Gina se abstuvo de comentar nada, porque no quería enojarla más. Elisa no estaba loca, era una mujer inteligente y capaz. No estaba delirando; no estaba actuando presa de un impulso celoso. Había algo ahí que a Gina se le escapaba, la clave de la razón por la cual estaba prisionera en su propia casa, en su propia familia.
—¿Qué hago aquí? —preguntó finalmente, al hacerse evidente que la otra mujer no añadiría nada más.
—Aquí es donde traigo a los traidores antes de su penitencia. —explicó con simpleza.
—¿Traidores? —El miedo, ese que había mantenido a raya durante todo ese tiempo, empezaba a abrumarla. ¿Qué estaba sucediendo?— ¿Dónde está Edoardo? —quiso saber. A pesar de no confiar en él, a pesar de haberla lastimado hasta lo más profundo, sabía que él resolvería ese asunto.

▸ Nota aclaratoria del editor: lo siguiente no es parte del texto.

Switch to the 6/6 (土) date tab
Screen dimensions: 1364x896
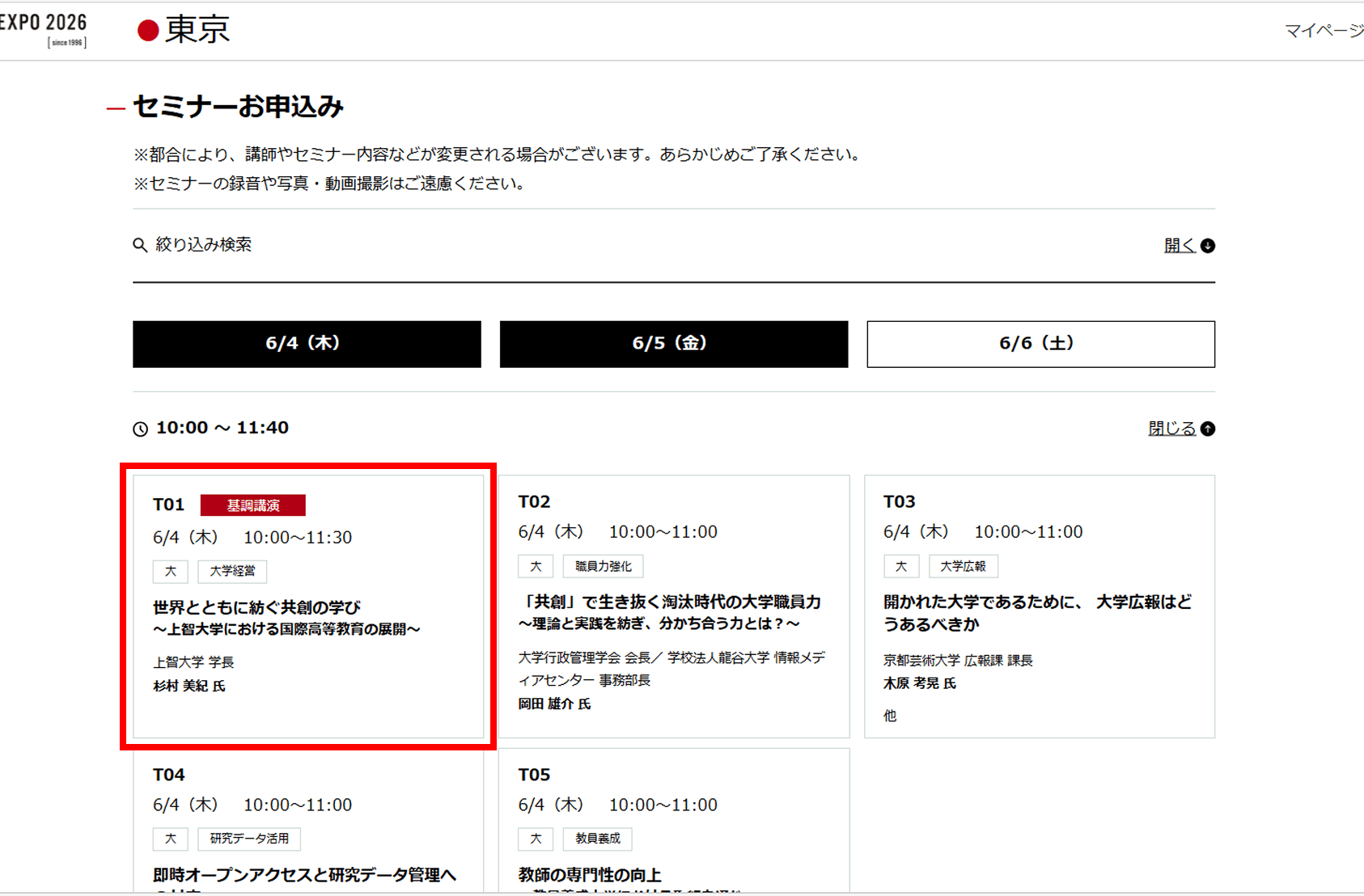coord(1040,344)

—Está en camino. —Dijo Elisa con seguridad—. Ya le entregué las pruebas en tu contra, así que no esperes mucha ayuda de su parte. —agregó con sorna. Gina se recostó en la silla, aparentando una calma que ya no sentía.
—¿Qué pruebas? —insistió. Pensó que Elisa la ignoraría, más esta estiró la mano hasta la carpeta y tiró un puñado de fotos delante de Gina.